We are living in a small furnished apartment in downtown Seattle while our house is being remodeled over the next four months. The decision to remodel (and to do it on the fast track) was a whacky decision but one we haven’t regretted. The architect and construction crew have been wonderful, and seeing the house transforming week to week is a positive experience for us.
Our apartment is cozy and convenient, but it has its faults, the most serious of which (from my perspective) is a dearth of adequate lighting. A small alcove off the living room is designated in “apartment-marketing-speak” as the den. I’ve set up my office there, with a rental desk and chair and a stack of Costco bankers boxes. For weeks now, I’ve been frustrated by the lack of light. I’ve put two study lamps on the desk, but they take up a lot of room and give the alcove a cave-like feeling. Yesterday, in a burst of inspiration and energy, I went on a shopping expedition and bought an inexpensive pole lamp. I took it home, assembled it, and suddenly—lots of light.
But here’s what surprised me: After I stood back and admired the brightness of the alcove, I felt—absolute elation. Not just pleasure, not just satisfaction, but an overwhelming bubble of happiness. Suddenly the world was a better place.
I think I’ve figured out why this simple act of buying and assembling a pole lamp had such a profound effect.

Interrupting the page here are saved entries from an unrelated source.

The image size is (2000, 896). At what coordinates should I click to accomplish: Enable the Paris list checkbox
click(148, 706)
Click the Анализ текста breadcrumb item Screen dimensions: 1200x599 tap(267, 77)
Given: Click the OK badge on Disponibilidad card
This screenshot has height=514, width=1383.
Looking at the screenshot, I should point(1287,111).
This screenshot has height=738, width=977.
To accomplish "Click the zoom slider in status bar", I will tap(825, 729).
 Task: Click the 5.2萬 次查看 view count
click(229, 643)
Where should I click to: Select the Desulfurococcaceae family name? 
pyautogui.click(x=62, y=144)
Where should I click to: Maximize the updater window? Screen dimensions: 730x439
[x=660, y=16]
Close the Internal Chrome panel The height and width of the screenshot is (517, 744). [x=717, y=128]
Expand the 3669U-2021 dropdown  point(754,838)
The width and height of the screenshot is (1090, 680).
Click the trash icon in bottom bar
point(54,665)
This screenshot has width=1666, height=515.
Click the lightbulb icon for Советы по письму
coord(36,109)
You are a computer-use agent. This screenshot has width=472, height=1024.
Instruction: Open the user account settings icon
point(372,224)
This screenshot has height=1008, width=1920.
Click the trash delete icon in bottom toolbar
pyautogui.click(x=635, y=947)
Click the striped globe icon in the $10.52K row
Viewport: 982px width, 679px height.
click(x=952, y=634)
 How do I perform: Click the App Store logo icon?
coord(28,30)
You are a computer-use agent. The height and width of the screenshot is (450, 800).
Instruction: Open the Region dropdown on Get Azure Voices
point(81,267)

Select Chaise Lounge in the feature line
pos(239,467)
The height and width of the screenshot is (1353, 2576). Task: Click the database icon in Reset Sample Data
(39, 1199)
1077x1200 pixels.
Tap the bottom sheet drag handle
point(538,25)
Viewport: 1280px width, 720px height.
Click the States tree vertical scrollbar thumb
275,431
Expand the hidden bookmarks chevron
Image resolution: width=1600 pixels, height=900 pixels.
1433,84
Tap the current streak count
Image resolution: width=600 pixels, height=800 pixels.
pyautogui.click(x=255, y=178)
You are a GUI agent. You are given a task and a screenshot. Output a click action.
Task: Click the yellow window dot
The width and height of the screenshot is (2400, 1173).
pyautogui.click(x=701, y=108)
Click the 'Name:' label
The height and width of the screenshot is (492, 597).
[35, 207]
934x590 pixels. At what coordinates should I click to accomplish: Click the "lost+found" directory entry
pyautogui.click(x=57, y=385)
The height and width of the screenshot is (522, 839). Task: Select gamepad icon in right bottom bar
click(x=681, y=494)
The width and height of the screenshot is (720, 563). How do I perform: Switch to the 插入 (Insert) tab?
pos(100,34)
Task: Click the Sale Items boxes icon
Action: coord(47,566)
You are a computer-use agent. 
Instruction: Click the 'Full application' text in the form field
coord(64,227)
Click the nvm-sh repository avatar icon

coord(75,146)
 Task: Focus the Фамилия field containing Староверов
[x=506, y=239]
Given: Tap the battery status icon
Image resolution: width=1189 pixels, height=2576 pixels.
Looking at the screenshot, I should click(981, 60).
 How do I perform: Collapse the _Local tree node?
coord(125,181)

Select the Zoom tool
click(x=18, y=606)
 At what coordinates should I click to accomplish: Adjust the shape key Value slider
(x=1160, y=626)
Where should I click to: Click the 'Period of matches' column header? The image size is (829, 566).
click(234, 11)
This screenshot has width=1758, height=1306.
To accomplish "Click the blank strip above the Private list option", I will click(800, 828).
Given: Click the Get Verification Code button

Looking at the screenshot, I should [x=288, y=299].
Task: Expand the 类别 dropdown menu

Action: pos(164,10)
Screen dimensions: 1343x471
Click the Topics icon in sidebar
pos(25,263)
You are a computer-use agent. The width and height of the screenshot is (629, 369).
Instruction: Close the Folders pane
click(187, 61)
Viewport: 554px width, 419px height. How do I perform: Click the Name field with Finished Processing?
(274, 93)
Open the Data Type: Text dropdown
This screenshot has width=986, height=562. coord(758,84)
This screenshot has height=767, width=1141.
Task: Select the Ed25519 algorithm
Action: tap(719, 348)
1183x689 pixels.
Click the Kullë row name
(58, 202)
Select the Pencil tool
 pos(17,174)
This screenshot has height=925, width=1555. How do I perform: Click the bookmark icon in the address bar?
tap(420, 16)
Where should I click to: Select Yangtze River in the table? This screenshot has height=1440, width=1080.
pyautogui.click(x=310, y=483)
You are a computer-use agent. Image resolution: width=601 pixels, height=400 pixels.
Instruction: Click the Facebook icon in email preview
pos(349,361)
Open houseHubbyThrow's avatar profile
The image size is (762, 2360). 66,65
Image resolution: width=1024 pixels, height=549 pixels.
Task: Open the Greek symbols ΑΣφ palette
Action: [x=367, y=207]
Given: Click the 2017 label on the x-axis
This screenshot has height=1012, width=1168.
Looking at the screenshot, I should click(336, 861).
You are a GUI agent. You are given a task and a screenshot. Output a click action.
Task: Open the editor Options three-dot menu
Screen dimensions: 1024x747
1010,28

I’ve always thought of myself as a problem-solver. Most of my adult work life has involved tackling problems. But cancer is a problem I can’t solve. Cancer is a brutal whirlwind that sweeps you up and drags you along. Mark and I can make some decisions—yes to this treatment, no to that one—but as we go through this process, our belief that we have some control of our own lives has been ripped away from us. The act of solving this small problem of inadequate light felt incredibly empowering because here, thank goodness, was something I could fix.
Thank you, pole lamp, for making my day.